Work to complete
Report each line of the data below in which "will" appears.

┌─ Records to use

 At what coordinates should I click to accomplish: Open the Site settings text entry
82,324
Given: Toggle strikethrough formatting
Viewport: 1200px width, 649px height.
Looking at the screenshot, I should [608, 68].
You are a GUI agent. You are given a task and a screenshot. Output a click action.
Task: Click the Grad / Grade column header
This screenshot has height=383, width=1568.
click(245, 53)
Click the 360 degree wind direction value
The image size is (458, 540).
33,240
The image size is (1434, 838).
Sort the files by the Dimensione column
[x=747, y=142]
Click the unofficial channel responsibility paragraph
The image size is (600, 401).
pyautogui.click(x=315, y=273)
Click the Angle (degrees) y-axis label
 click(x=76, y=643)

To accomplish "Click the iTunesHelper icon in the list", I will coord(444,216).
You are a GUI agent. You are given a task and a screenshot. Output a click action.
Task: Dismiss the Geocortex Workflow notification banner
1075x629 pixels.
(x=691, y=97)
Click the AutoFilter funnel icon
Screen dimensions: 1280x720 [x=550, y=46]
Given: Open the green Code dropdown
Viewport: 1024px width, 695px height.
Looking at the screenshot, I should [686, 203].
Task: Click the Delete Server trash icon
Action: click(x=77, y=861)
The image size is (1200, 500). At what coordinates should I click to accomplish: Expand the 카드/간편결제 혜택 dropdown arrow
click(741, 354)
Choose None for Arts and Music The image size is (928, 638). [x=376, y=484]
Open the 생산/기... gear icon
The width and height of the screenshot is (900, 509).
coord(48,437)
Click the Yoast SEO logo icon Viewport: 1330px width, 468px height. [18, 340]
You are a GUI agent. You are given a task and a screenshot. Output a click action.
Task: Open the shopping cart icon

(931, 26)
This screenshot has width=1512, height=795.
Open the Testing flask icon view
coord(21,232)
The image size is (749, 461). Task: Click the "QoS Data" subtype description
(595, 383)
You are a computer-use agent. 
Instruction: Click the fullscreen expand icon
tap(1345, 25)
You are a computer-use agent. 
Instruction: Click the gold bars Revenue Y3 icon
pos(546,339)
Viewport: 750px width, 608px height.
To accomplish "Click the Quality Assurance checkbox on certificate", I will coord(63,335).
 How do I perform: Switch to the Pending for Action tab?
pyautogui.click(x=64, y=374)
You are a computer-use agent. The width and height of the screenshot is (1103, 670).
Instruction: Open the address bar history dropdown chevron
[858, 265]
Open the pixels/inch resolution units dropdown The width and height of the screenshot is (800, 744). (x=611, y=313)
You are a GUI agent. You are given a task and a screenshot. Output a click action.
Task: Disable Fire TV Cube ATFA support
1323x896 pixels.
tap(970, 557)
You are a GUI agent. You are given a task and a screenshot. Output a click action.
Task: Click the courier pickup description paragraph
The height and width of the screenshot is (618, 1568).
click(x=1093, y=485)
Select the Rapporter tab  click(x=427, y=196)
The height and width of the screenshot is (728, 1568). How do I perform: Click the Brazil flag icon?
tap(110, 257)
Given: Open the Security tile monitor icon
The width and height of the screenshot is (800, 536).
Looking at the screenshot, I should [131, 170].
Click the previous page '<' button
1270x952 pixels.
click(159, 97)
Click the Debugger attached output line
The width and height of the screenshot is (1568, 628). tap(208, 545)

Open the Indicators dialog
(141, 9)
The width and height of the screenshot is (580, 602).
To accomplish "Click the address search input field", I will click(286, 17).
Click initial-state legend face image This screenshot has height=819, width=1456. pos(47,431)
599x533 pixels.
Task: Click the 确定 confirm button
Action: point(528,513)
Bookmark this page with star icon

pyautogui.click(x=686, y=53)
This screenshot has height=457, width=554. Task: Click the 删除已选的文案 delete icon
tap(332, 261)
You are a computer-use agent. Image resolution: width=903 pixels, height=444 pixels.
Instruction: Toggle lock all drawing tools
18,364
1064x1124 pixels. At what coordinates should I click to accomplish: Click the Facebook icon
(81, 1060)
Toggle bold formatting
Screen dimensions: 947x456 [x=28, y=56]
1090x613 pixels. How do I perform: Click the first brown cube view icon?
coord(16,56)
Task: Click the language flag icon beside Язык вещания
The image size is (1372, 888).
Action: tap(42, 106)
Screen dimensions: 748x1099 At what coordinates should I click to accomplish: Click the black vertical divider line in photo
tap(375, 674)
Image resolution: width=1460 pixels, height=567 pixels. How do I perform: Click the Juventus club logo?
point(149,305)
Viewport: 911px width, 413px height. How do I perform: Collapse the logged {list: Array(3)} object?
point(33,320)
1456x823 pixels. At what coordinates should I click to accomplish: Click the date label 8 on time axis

└─

Answer
To accomplish "Click the iTunesHelper icon in the list", I will coord(444,216).
To accomplish "Click the Quality Assurance checkbox on certificate", I will coord(63,335).
To accomplish "Click the address search input field", I will click(286, 17).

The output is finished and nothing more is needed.